7. Age of Mythology: Retold
This one is a near-perfect modernization of a cult classic. The mythological angle (Greek, Egyptian, Norse, Atlantean, and Chinese pantheons) lets the design get creative hero units, god powers, mythological monsters, all the good stuff.
The Retold version isn’t just a coat of paint either. They rebuilt it from the ground up. If you love Age of Empires II but want something more fantastical, this is exactly what you’re looking for.
Best for: AoE fans wanting more variety, and anyone into fantasy themes.
8. StarCraft II
The base game is free, including the entire Wings of Liberty campaign. The 1v1 ladder is still the most demanding test of mechanical skill in any strategy game. Even though Blizzard stopped major updates years ago, the multiplayer scene refuses to die, and Co-op Commanders mode keeps things fresh on the single-player side.
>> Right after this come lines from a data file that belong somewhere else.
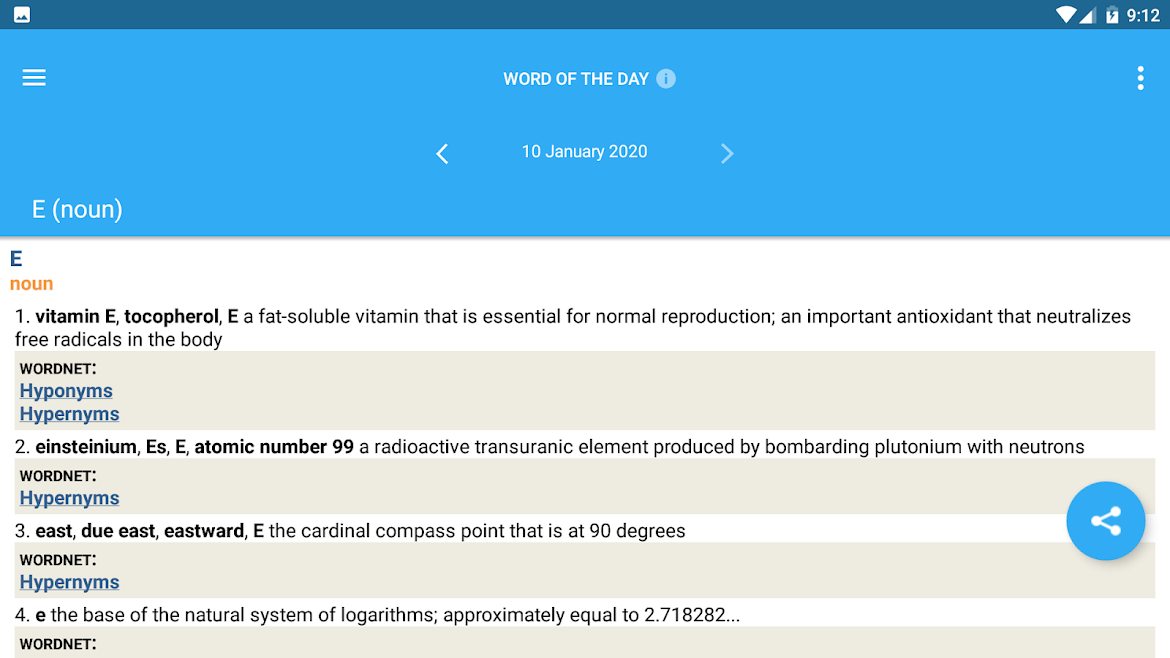This screenshot has height=658, width=1170.
Task: Tap the picture notification icon in status bar
Action: [22, 15]
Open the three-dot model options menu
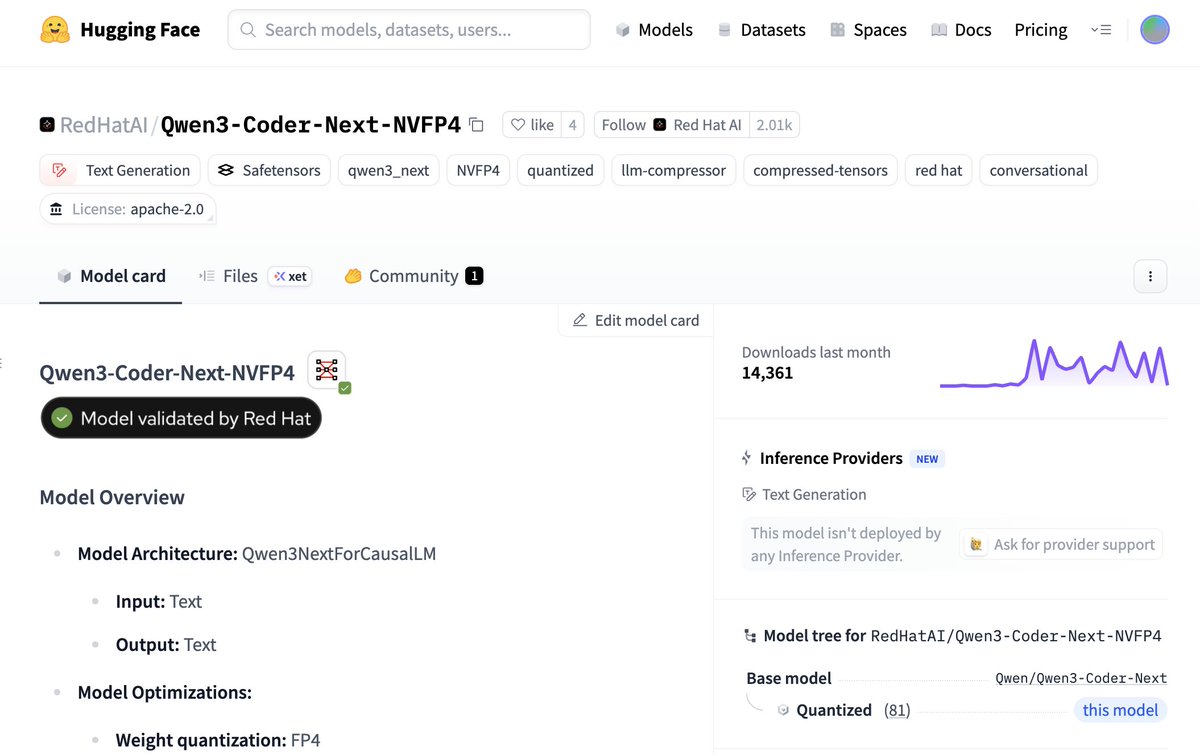This screenshot has width=1200, height=755. pos(1150,276)
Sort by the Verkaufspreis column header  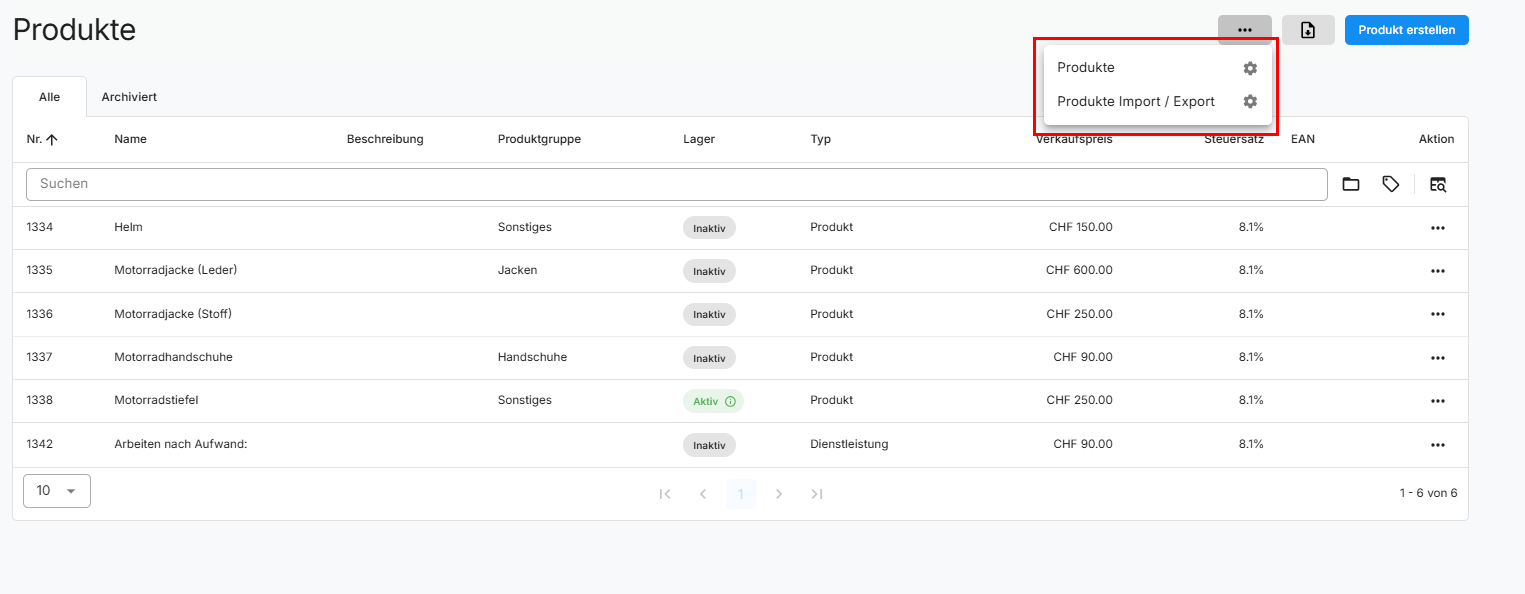point(1073,140)
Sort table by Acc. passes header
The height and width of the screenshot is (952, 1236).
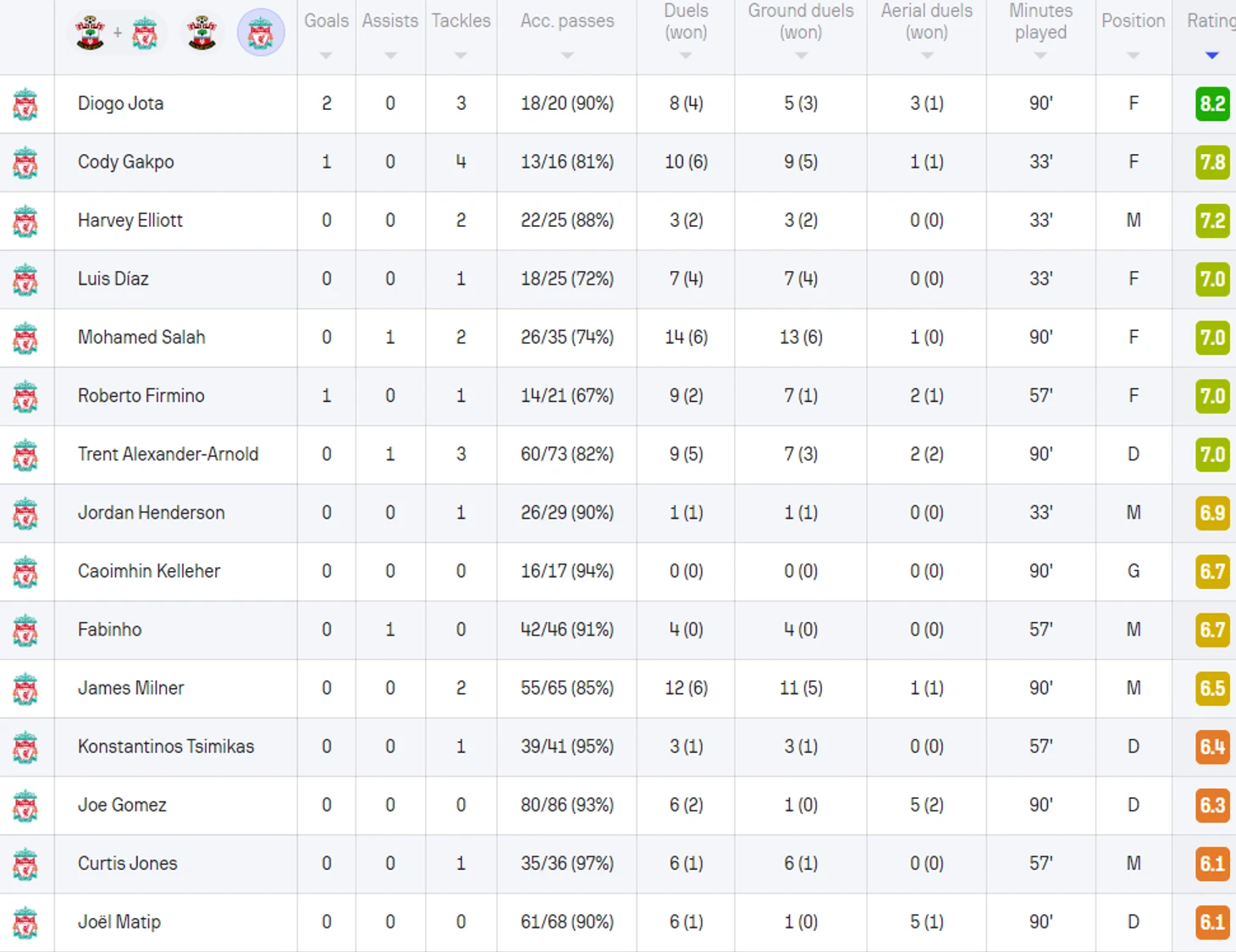tap(567, 21)
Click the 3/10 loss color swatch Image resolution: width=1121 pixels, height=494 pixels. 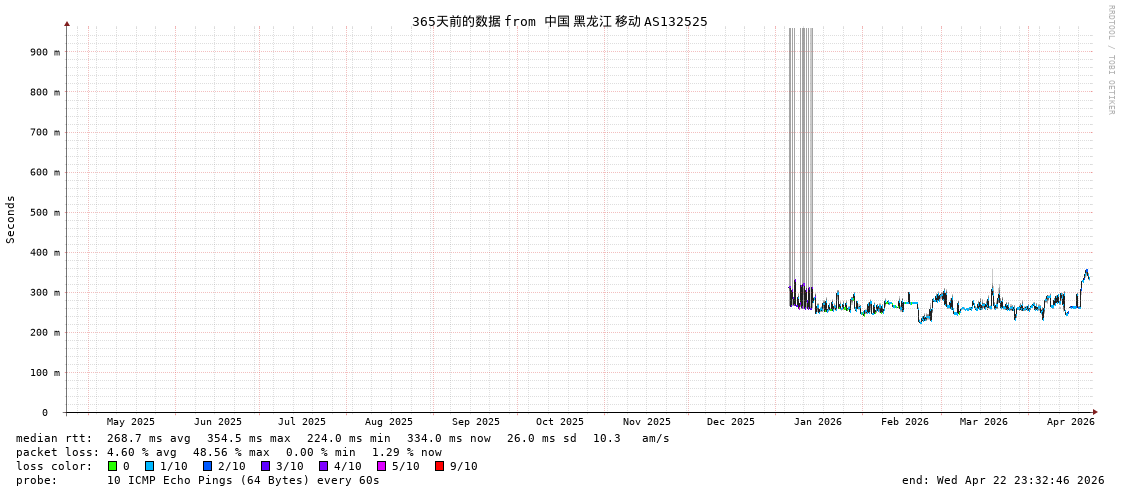pyautogui.click(x=265, y=466)
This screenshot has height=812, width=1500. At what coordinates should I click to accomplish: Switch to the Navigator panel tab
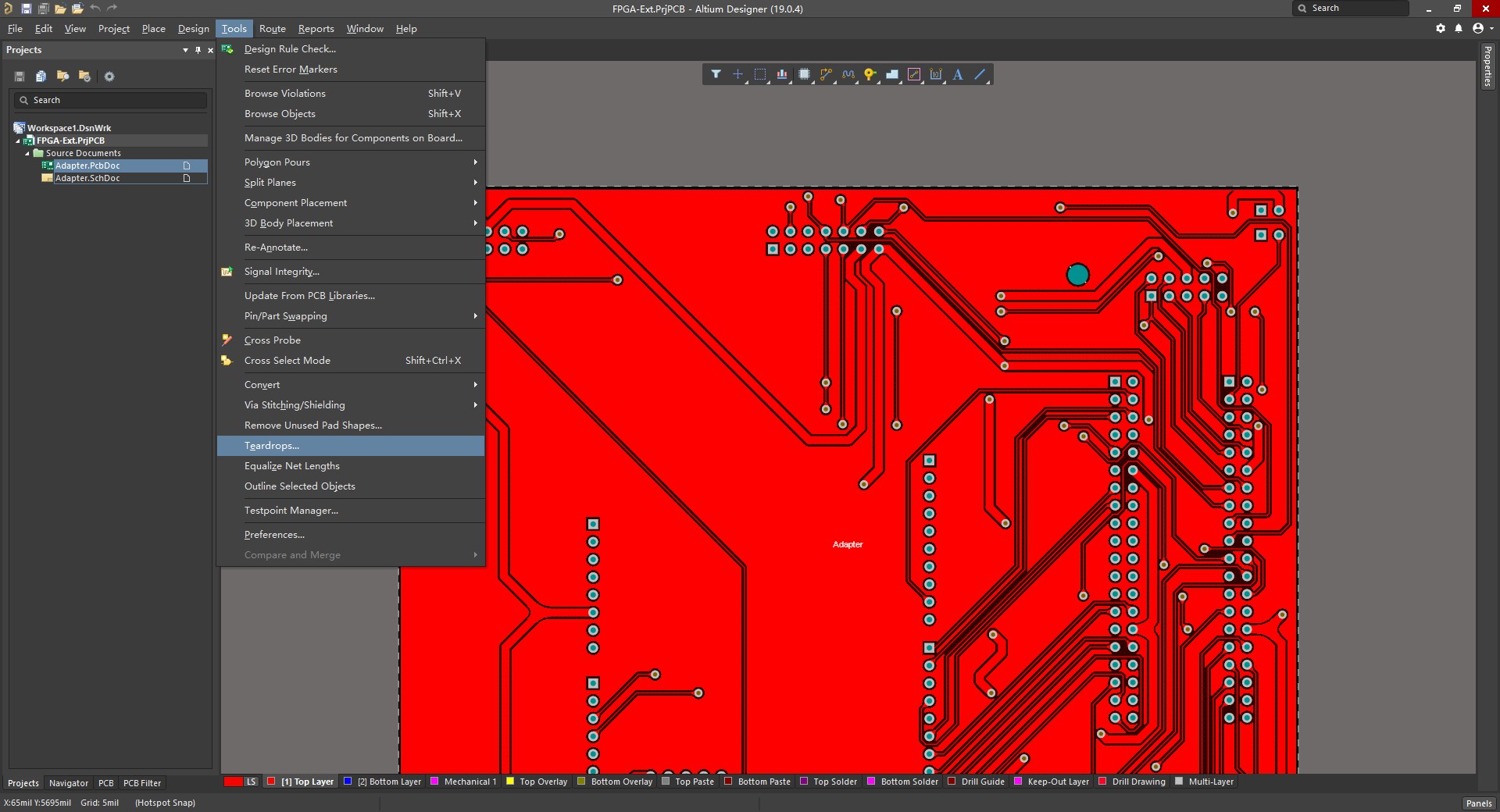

If you’ve somehow never played it, there’s no excuse it’s free.
Best for: Anyone who wants fast hands, deep meta, and a real ranking ladder.
9. Homeworld 3
True 3D RTS is rare, and Homeworld 3 is the one keeping the dream alive. It brings back the atmospheric, narrated space opera the series is known for, and it adds environmental terrain derelict megastructures you can hide behind, fly through, and use to flank your enemies.
The campaign is shorter than fans hoped. But the war games co-op mode is great, and honestly, the visuals alone are worth the trip.
Best for: Anyone who wants spectacle and proper 3D tactical positioning.
10. Sanctuary: Shattered Sun
Made by veterans of Supreme Commander and Total Annihilation, this is the most ambitious RTS still in development. The pitch is ridiculous in the best way Dyson Spheres, weather manipulation as a weapon, planet-cracking superweapons, and a 10,000-unit cap that runs smoothly.
It’s not fully released yet, but it’s absolutely worth following closely.
Best for: Fans of mega-scale, late-game-focused RTS.
Match the Game to How You Actually Play
Different people want different things from RTS. Some want to grind a ladder. Some want a quiet evening with a campaign. Some just want to blow stuff up. This table helps you match.
| Game | Solo Focus | Multiplayer Focus | Skill Floor | Approx. Price (USD) |
|---|---|---|---|---|
| Age of Empires IV | Very High | High | Medium | $60 |
| Sins of a Solar Empire II | High | Medium | Medium-High | $40 |
| Beyond All Reason | Low | Very High | Medium | Free |
| Tempest Rising | High | Medium | Low-Medium | $40 |
| Warno | Medium | Very High | High | $40 |
| Age of Empires II: DE | Very High | Very High | Low | $20 |
| Age of Mythology: Retold | High | Medium | Low-Medium | $30 |
| StarCraft II | High | Very High | High | Free (base) |
| Homeworld 3 | High | Low | Medium | $50 |
| Sanctuary: Shattered Sun | TBD | TBD | Medium-High | TBD |
If you’ve got less than twenty bucks to spend, Age of Empires II: Definitive Edition is the obvious pick, and it goes on sale constantly. If you’ve got zero dollars, StarCraft II and Beyond All Reason are completely free and cover totally different styles try both. And if money isn’t a concern and you want the single best new experience? Age of Empires IV.